--- ASSIGNMENT 1 ---
Summarize the commentary on the global minimum tax and corporate credit upgrades in two sentences.
--- ASSIGNMENT 2 ---
Extend the commentary on the global minimum tax and corporate credit upgrades from where it stops.

[SOURCE PASSAGE]

Majority of global countries agree to a “global minimum tax framework” setting the stage for a potential global tax overhaul
At the end of June, a virtual meeting of 130 countries including all the largest countries that make up the G-20 agreed to a framework for setting a global minimum tax rate, a keystone of the Biden Administration’s tax policy. The agreement says the countries will begin to attempt passing legislation setting their minimum tax rates to 15% while changing their policies so that more profits are taxed in the countries where customers are versus the physical headquarters location. The modifications would represent a large change in global tax policy and are targeted at closing loopholes that corporations have been using to pay fewer taxes by relocating to tax-friendly countries. While the 130 countries in the agreement represent ~90% of global GDP, there are a few holdouts – most notably, Ireland is still against the proposal. Small countries tend to see lower tax rates as a competitive advantage that makes up for their smaller addressable markets. The U.S. tech giants that happen to be the major focal point of the agreement have been supportive since they feel a global minimum tax would help avoid the mishmash of tax regimes, especially in Europe. It remains to be seen whether the changes will make it through the U.S. Congress and other countries which have been wary about raising taxes, but the agreement still represents a major shift in thinking for global tax policy.
Global corporations enter expansion from a position of strength as the upgrades keep coming
In June, a net ~$115 billion of debt outstanding was upgraded by the rating agencies on the heels of a record number of upgrades in May. Following a theme we have been reporting on, we believe U.S. corporations are entering the economic expansion from a position of relative strength. 2020 and the COVID-19 recession were largely better than feared, and many companies were able to outlast with just a scratch compared to prior recessions. As earnings accelerate and companies enter the expansion with strong balance sheets, we expect to see a pace of upgrades that is much faster and shorter than prior expansions.

[/SOURCE PASSAGE]
[RECORDS PROVIDED]

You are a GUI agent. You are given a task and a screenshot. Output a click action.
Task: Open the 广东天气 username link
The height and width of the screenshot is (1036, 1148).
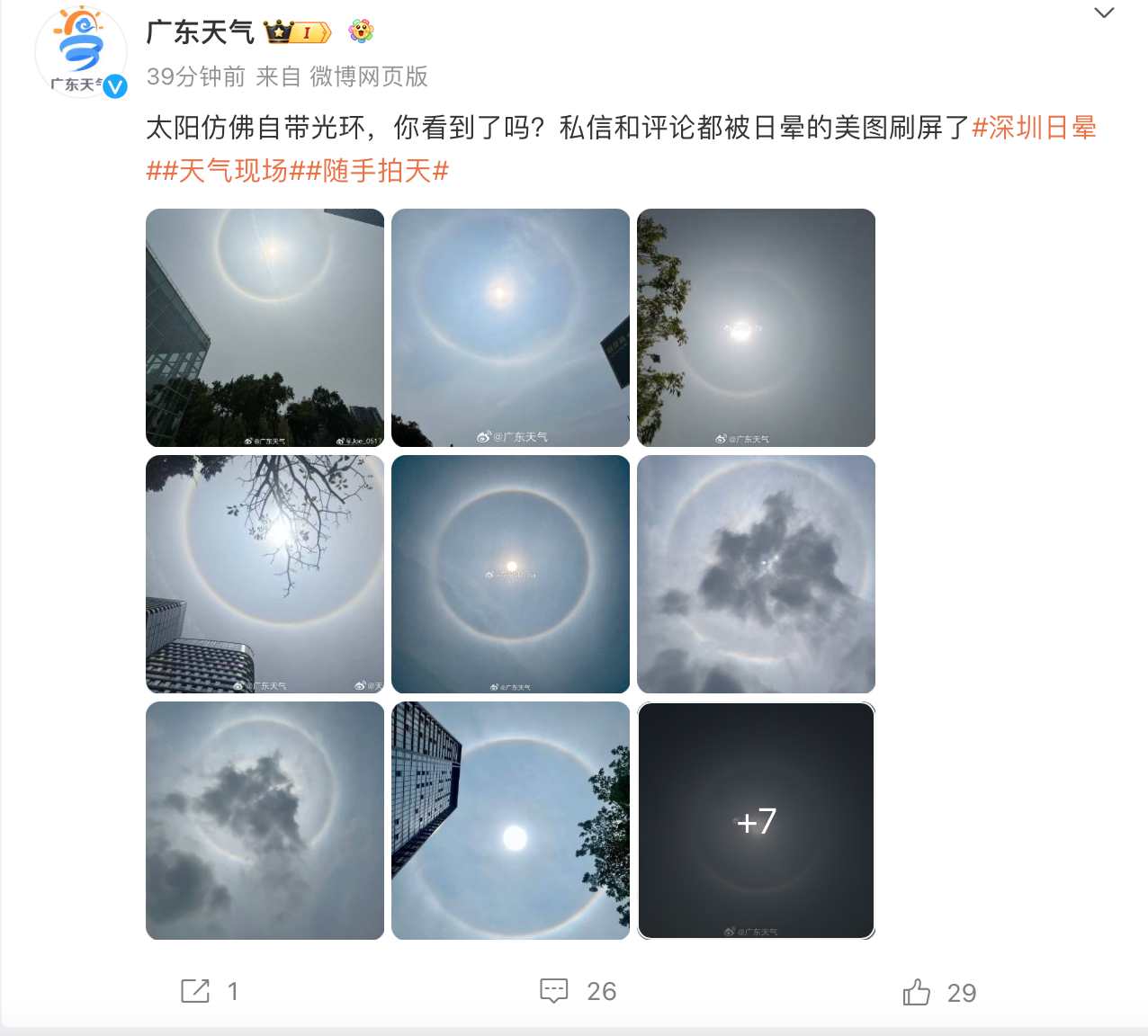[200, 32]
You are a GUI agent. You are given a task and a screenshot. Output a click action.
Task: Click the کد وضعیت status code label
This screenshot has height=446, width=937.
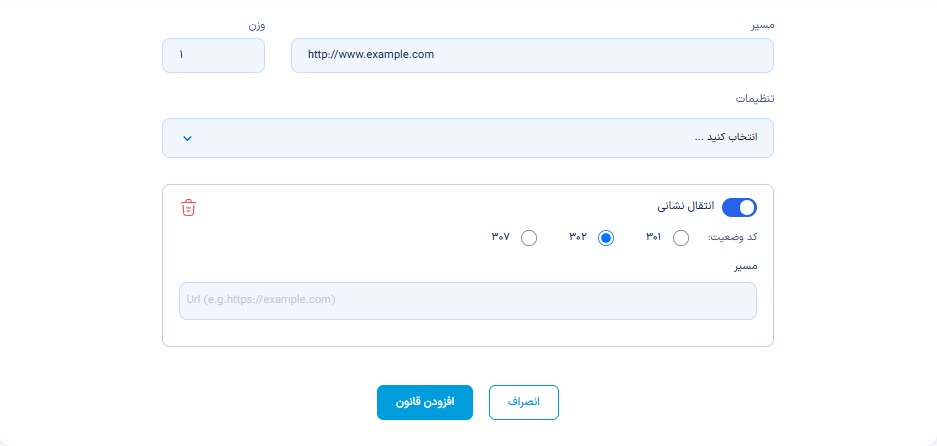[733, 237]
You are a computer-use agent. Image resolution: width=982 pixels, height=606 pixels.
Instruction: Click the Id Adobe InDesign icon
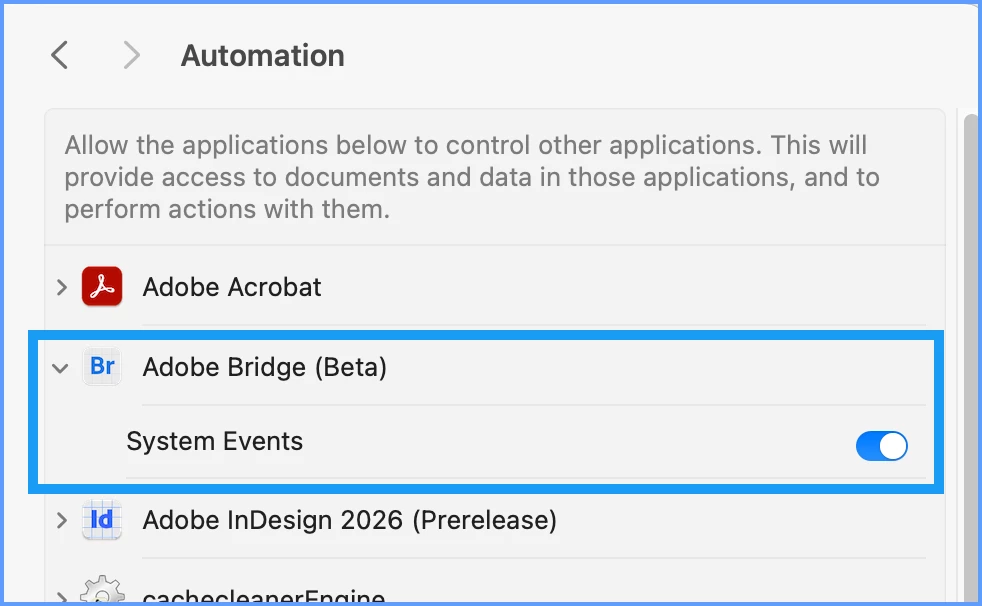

[/RECORDS PROVIDED]

--- YOUR RESPONSE 1 ---
In late June, 130 countries, including all of the G-20, agreed to a framework under which they will try to pass legislation setting minimum tax rates at 15% and shift more profit taxation to where customers are, though holdouts such as Ireland remain and passage through the U.S. Congress is uncertain. Separately, a net ~$115 billion of debt was upgraded in June after a record number of upgrades in May, and the writers expect a faster, shorter pace of upgrades as U.S. corporations enter the expansion with strong balance sheets.

--- YOUR RESPONSE 2 ---
Large domestic banks set for strong second-quarter earnings as the U.S. economic recovery continues
The money center banks (JPMorgan, Citigroup, Bank of America, and Wells Fargo) are scheduled to release second-quarter earnings results this week with market participants expecting a solid profit rebound compared to a year ago. All four banking groups are expected to report profit gains in the second quarter after recording large losses in anticipation of loan defaults in Q2 2020. Domestic banks have begun to release reserves against improved economic outlook assumptions which will translate to a boost in bottom-line results after incurring billions in loan loss provisions in fiscal 2020. However, the expected improvement in earnings is owed almost entirely to anticipated reserve releases as the industry still faces a number of headwinds that will likely constrain top-line growth over the near term. The sector remains flush with excess liquidity – given limited opportunities on the lending side amid still muted loan demand and low domestic interest rates, pressure on net interest income and net interest margins is expected to persist. Additionally, capital markets activity has slowed following a robust 2020. According to an article in the Wall Street Journal this morning, top executives at both JPMorgan and Citigroup signaled to investors that trading revenues could fall by as much as 30% compared to the second quarter of last year. In general, the market anticipates this quarter to mark a trough in net interest income with loan growth expected to pick up gradually in subsequent quarters as the economic recovery continues.